Request:
Count the lines in the records below that contain the string "this", treating uppercase and lowercase as different. Reply with the number alone.

# START OF Given records

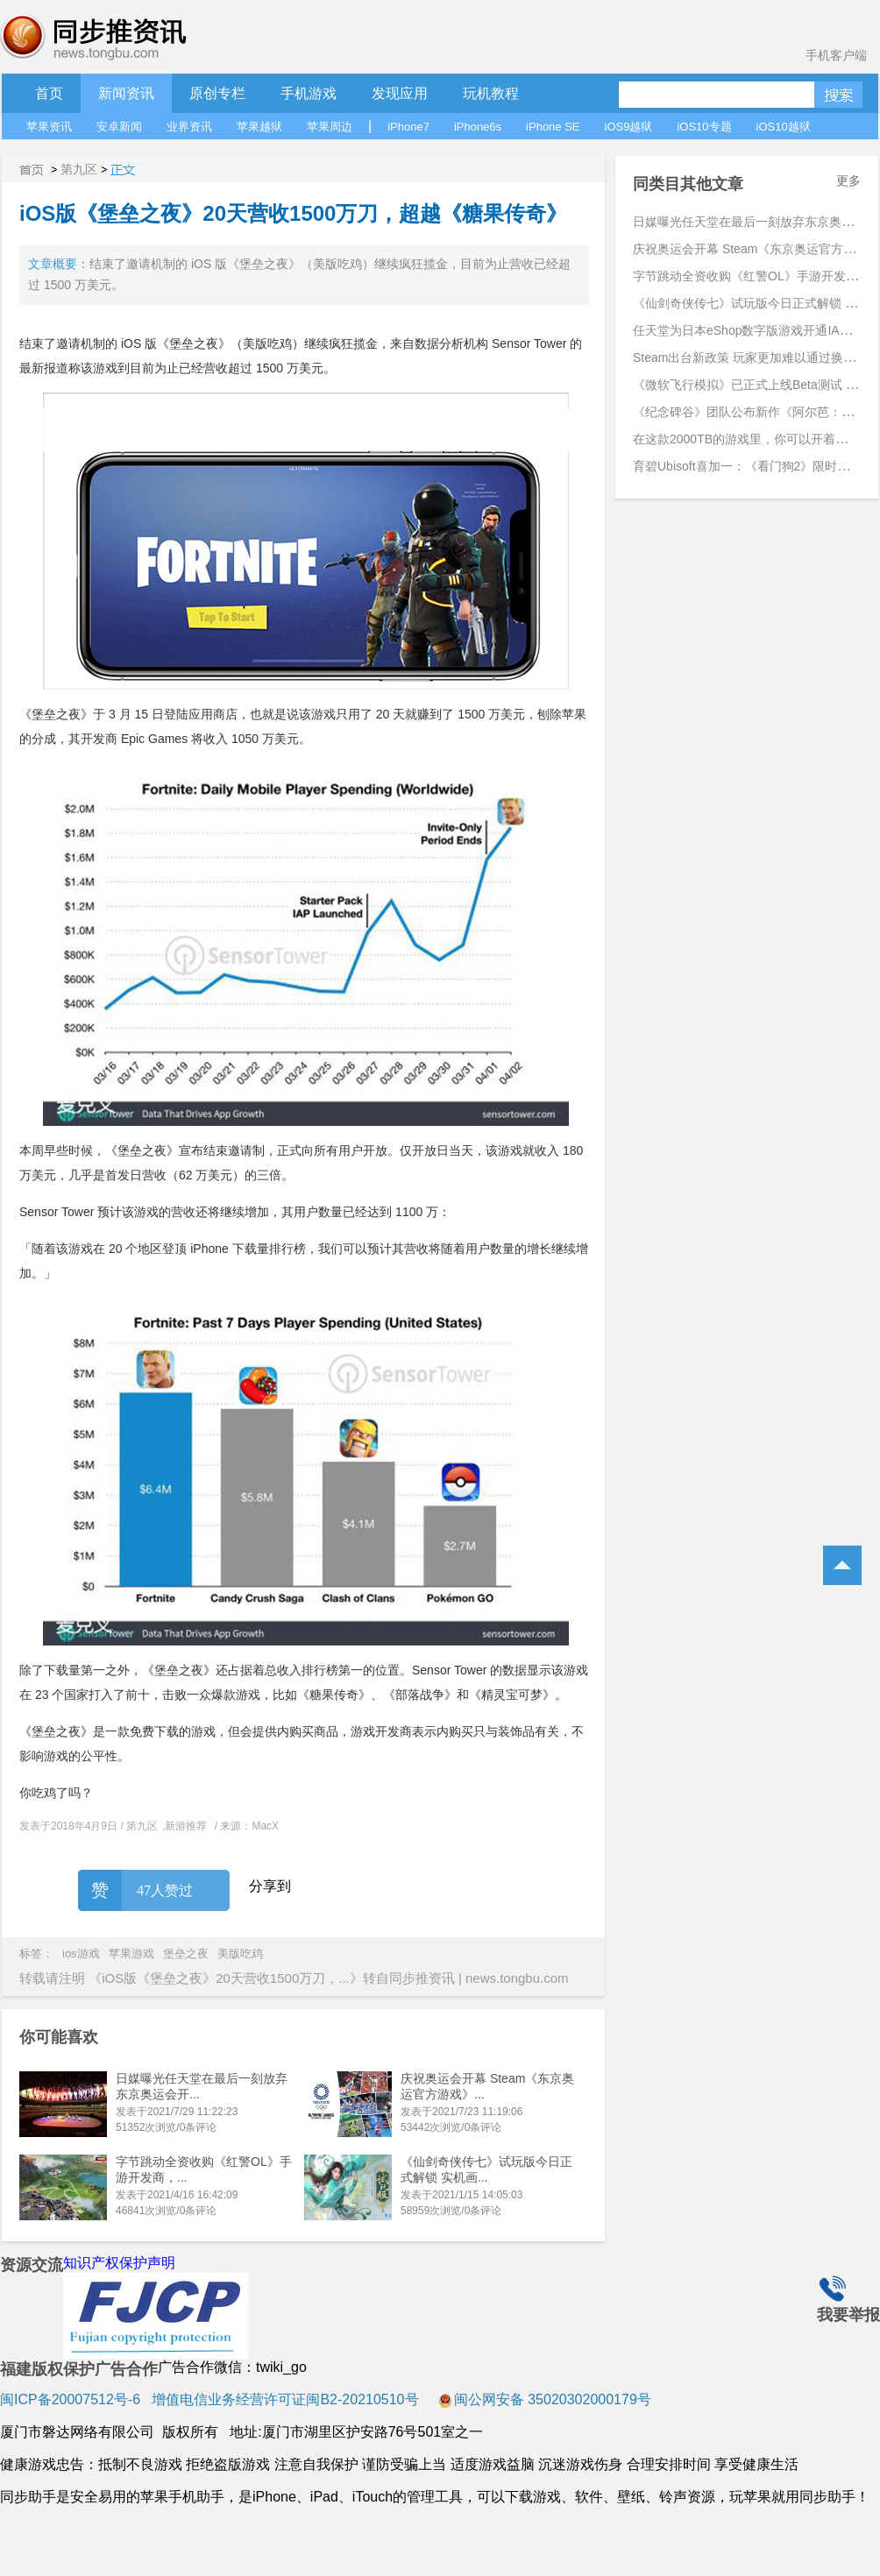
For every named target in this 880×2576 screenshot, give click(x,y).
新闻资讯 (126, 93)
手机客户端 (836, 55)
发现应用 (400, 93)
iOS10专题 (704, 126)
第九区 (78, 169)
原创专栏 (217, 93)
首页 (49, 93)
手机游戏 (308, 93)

# END OF Given records

Reply to the exercise:
1